Вскоре умерла жена Ермолая. Он тут же постригся в монахи под именем Гермогена и начал делать сказочно быструю карьеру. Уже через шесть лет известный всей Казани чернец был поставлен первым митрополитом Казанским и Свияжским. Еще через год он возглавил жесткую кампанию по борьбе с отпавшими от христианства обращенными татарами. В 1593 году Гермоген жалуется царю на таких неверных татар и получает от царя ответ: всех новообращенных татар сселить в одну слободу под надзор, чтобы с бывшими единоверцами не могли встречаться. А тех, кто от христианской веры отрекся, «сажать в железа и бить», а все мечети «вконец извести». Гермоген участвовал в разрушении мечетей и издевательствах над татарами. В столетия татарского ига татары не вмешивались в дела веры русских, но Иван Грозный был не таков!

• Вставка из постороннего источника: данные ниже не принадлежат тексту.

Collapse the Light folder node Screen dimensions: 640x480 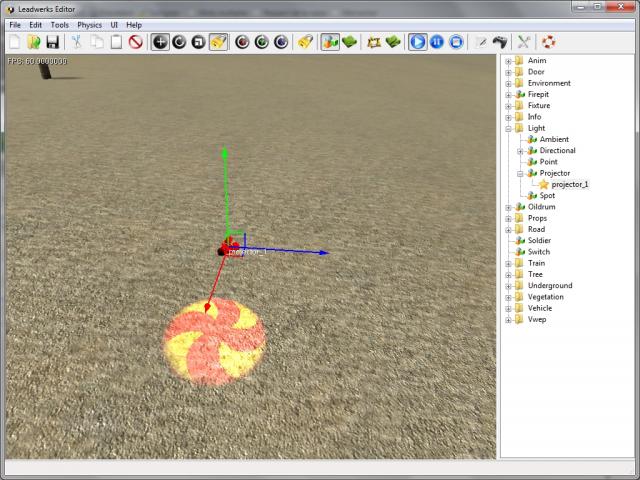click(x=508, y=128)
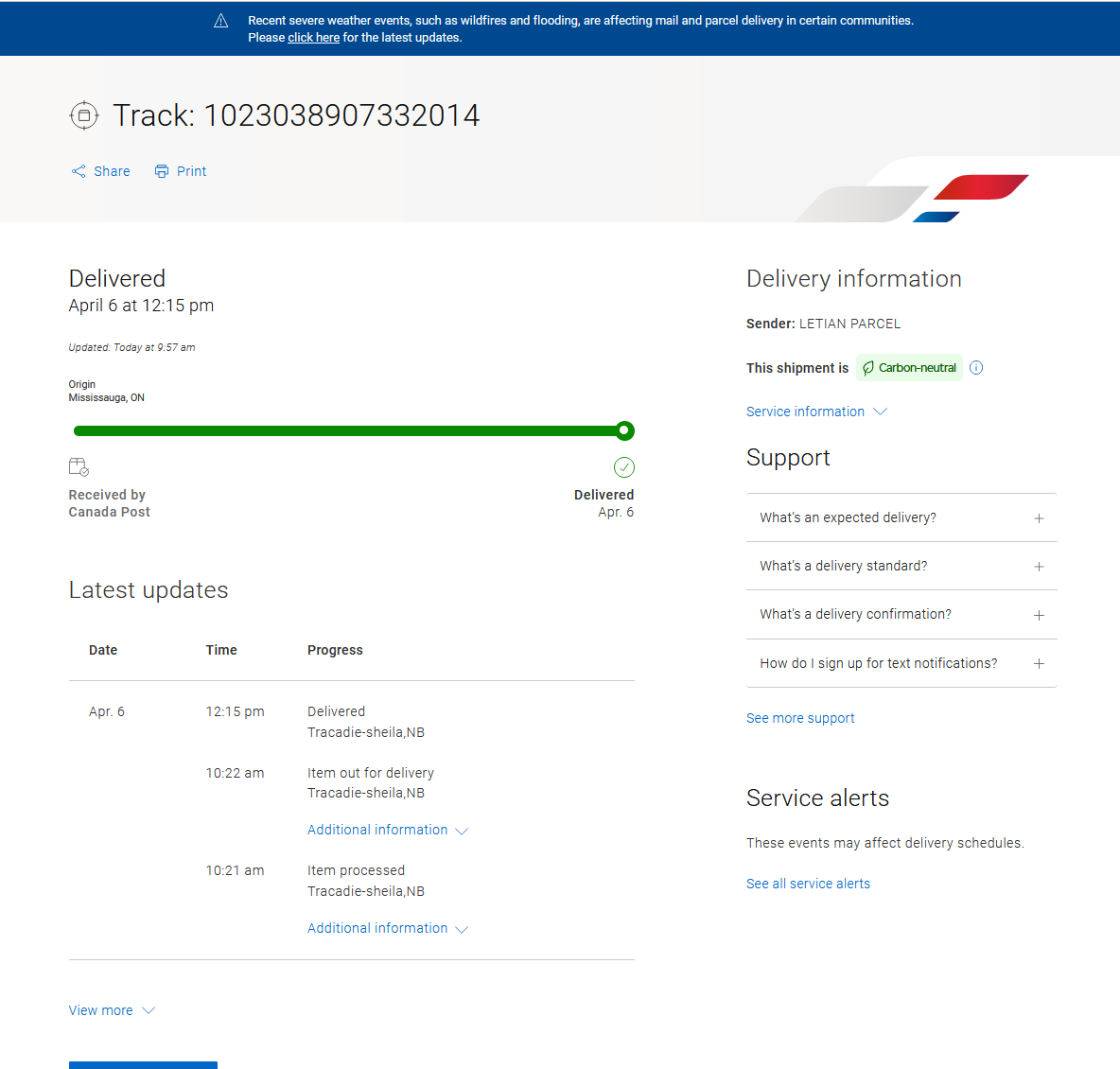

Отчет о чудесах митрополит Гермоген отослал в столицу с рядом предложений относительно того, как бороться с исламом. В Москве мысли Гермогена пришлись ко двору. Икона, да еще чудотворная, должна была укрепить русскую власть в Татарии.
Царь приказал на месте обретения иконы поставить женский монастырь на сорок монахинь и каменную церковь. В тот же монастырь перевели и Матрену с матерью.
Затем об иконе забыли. Умер Иван Грозный, недолго процарствовал его сын Федор, потом трон занял Борис Годунов… Время шло. Гермоген тоже не стоял на месте. В 1606 году он стал Патриархом всея Руси.
Несмотря на почтенный возраст – в годы польского нашествия Гермогену было уже за восемьдесят, – он смело отстаивал православие, был брошен поляками в тюрьму и в 1612 году умер в застенках за несколько дней до освобождения Москвы.
Может быть, перед смертью он узнал, что его любимая икона Казанской Божией Матери в эти дни прибыла в Москву. Но увидеть икону, скорее всего заказанную и закопанную в подходящем месте им самим, ему было не суждено.